WORK ITEM:
From the listing that follows, reproduce only the lines from the one holding "The image size" through the one holding "Given: Click the", both included, with no pictures.

DATA EXCERPTS:
====

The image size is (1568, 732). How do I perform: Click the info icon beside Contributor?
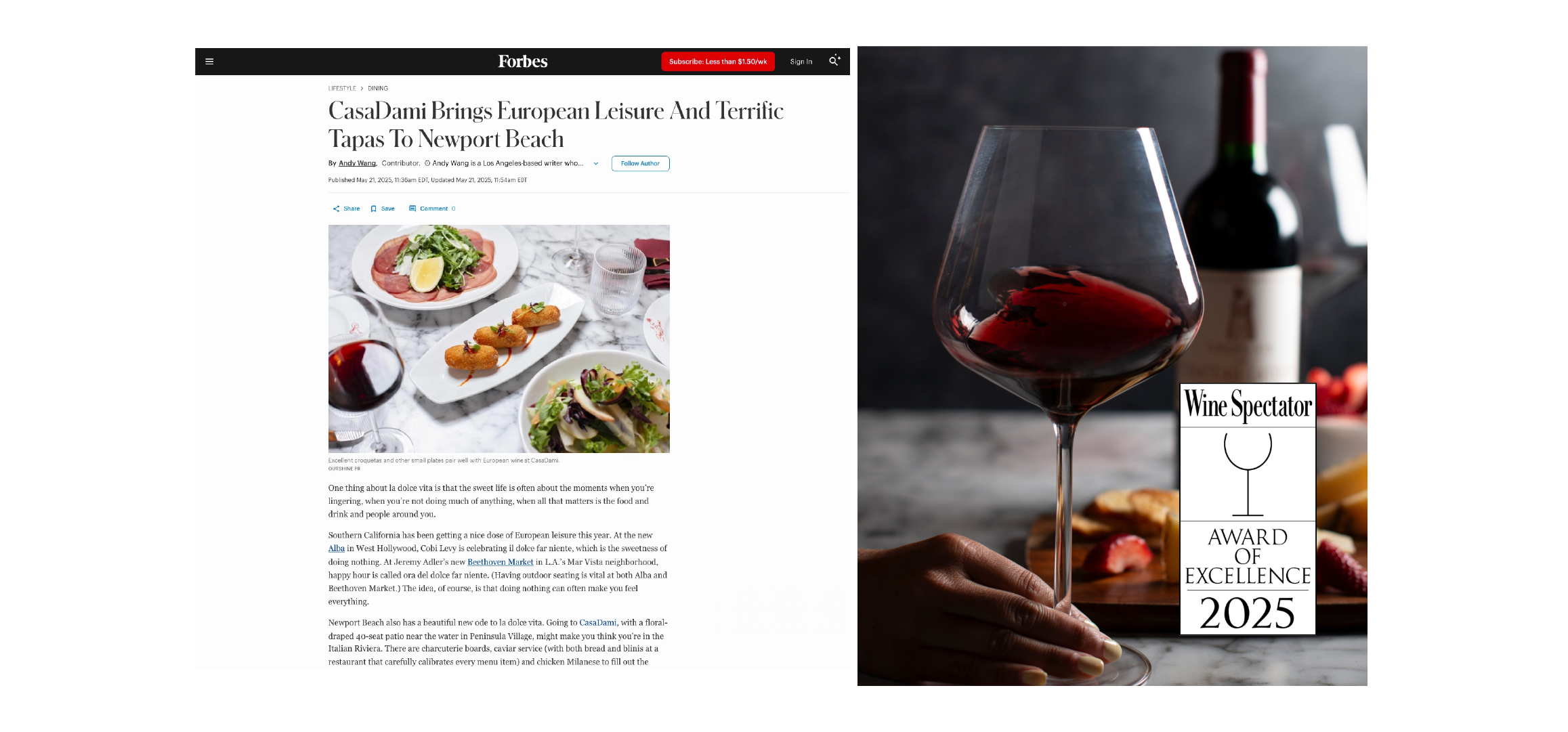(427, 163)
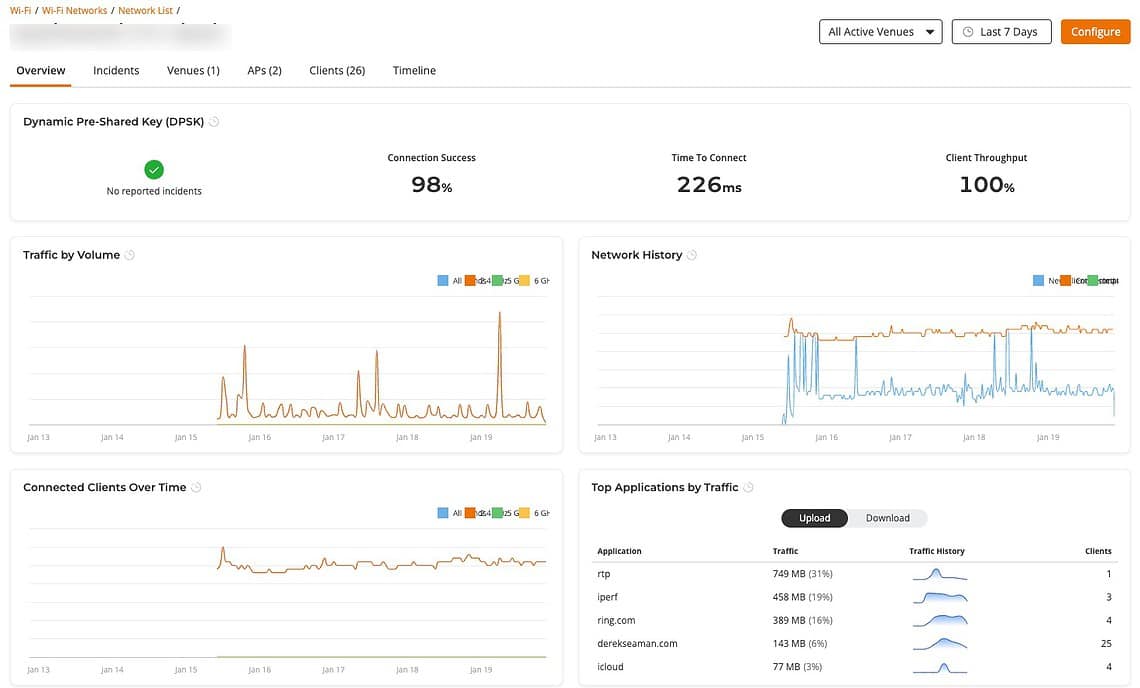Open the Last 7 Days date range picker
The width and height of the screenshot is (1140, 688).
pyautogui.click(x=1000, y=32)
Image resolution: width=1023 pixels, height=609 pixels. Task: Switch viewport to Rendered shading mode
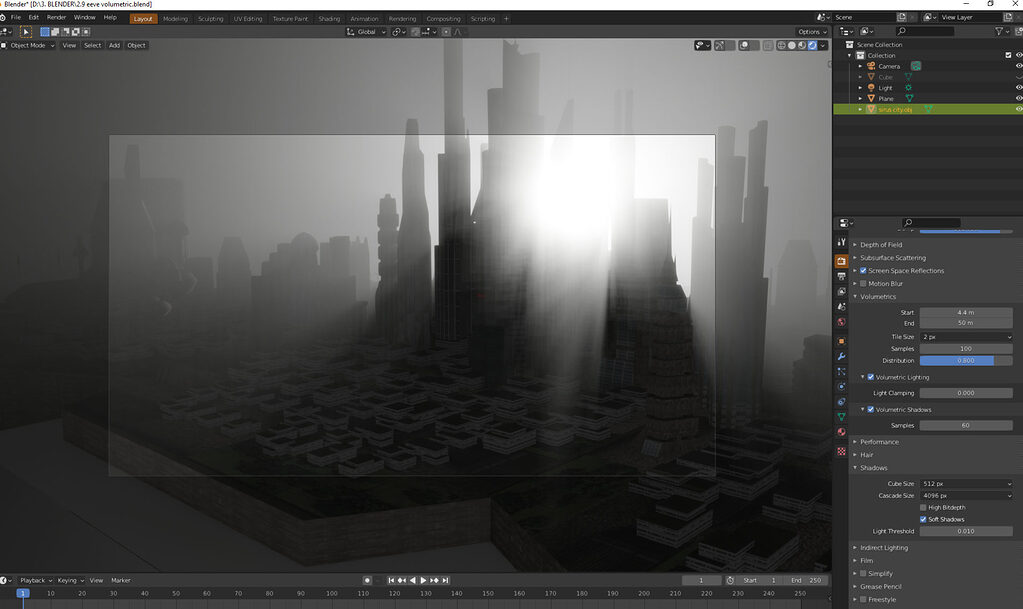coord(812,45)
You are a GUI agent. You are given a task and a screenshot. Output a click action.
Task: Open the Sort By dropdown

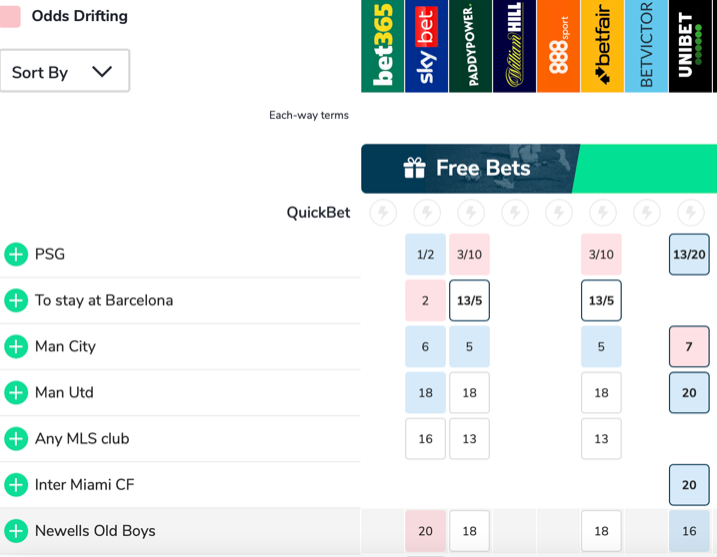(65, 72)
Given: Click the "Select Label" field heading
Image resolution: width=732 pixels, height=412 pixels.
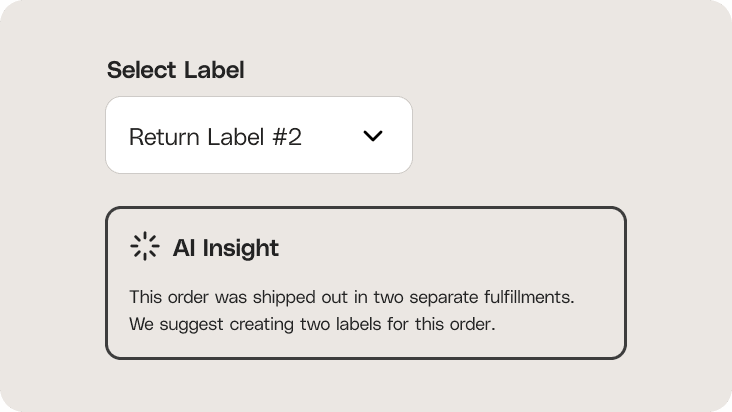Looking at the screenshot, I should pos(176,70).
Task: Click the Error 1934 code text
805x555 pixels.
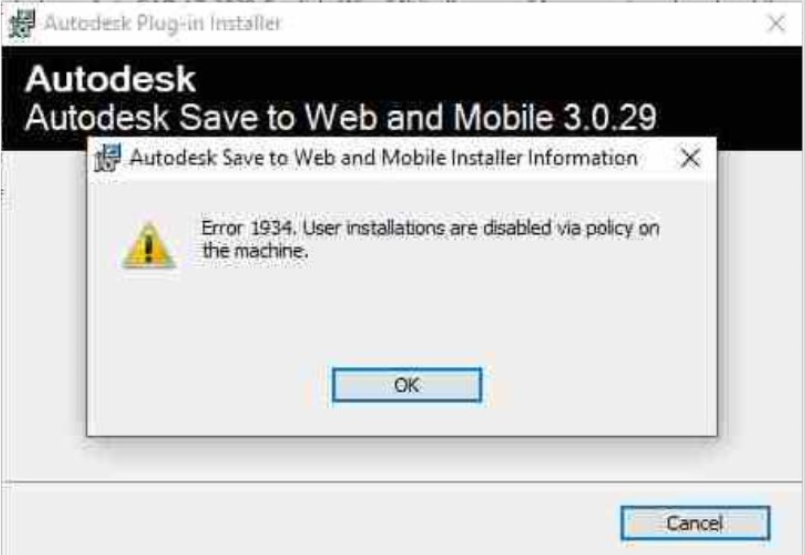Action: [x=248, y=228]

====

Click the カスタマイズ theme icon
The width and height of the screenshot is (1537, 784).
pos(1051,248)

====

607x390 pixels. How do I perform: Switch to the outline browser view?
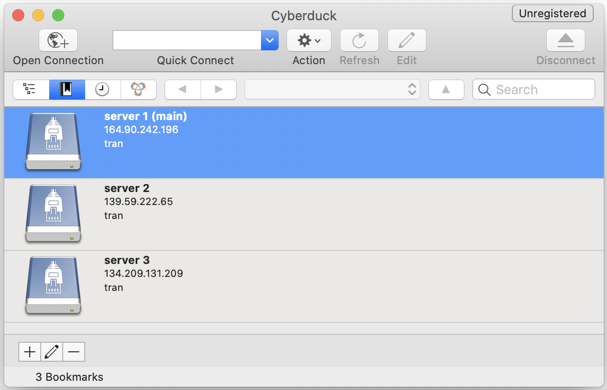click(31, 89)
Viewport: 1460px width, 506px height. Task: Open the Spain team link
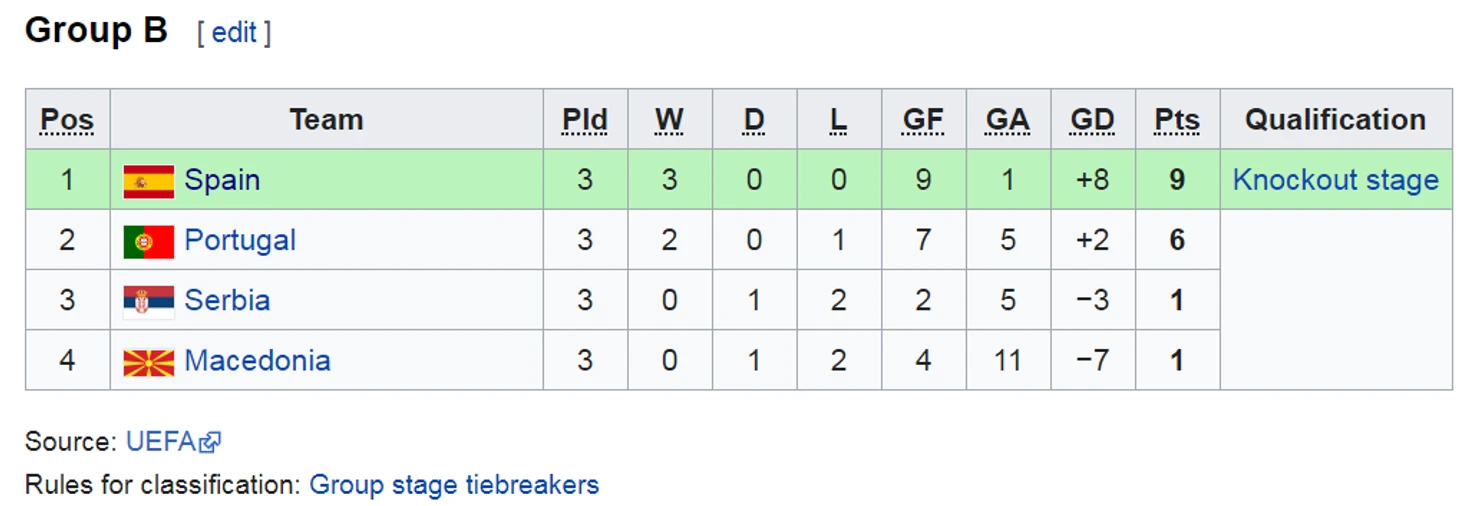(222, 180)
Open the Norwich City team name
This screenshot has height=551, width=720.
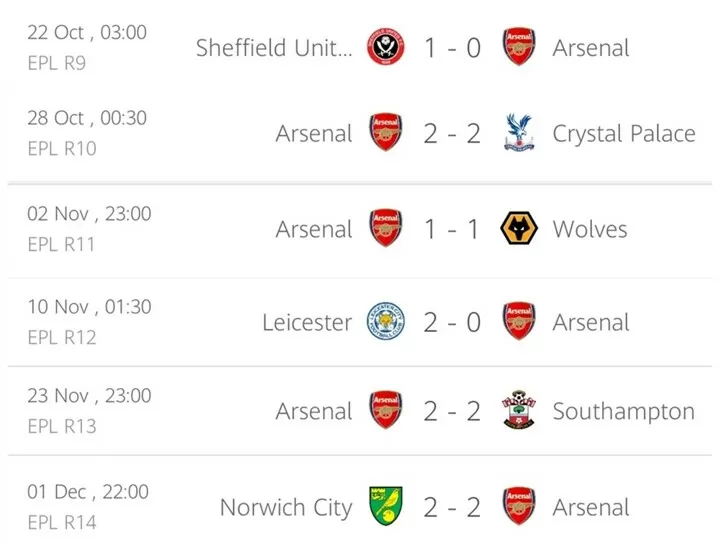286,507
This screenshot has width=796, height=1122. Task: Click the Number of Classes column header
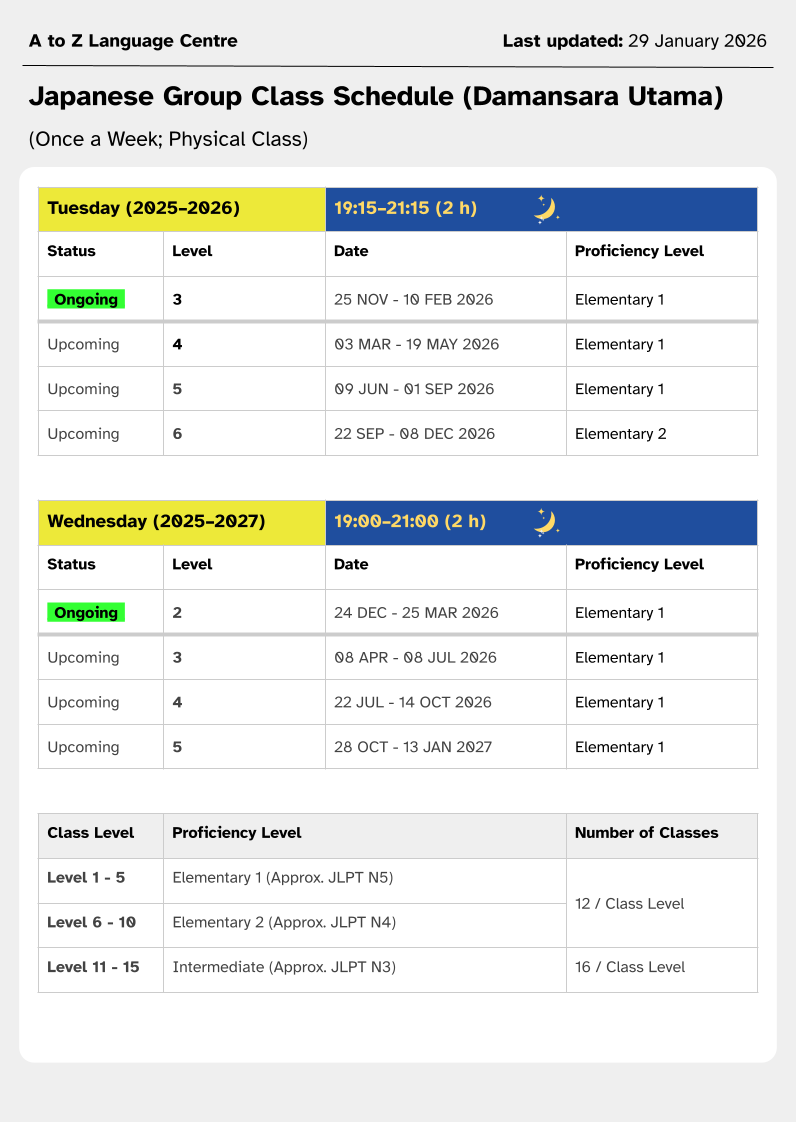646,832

====

ANSWER BOX:
The image size is (1568, 732). How do I perform: Click the info icon beside Contributor?
(427, 163)
Open the Last 7 Days date range picker
The width and height of the screenshot is (1140, 688).
pyautogui.click(x=1000, y=32)
Image resolution: width=1023 pixels, height=609 pixels. Task: Switch viewport to Rendered shading mode
coord(812,45)
You are a GUI agent. You are given a task and a screenshot. Output a click action.
Task: Open the Sort By dropdown

(65, 72)
Given: Click the "Select Label" field heading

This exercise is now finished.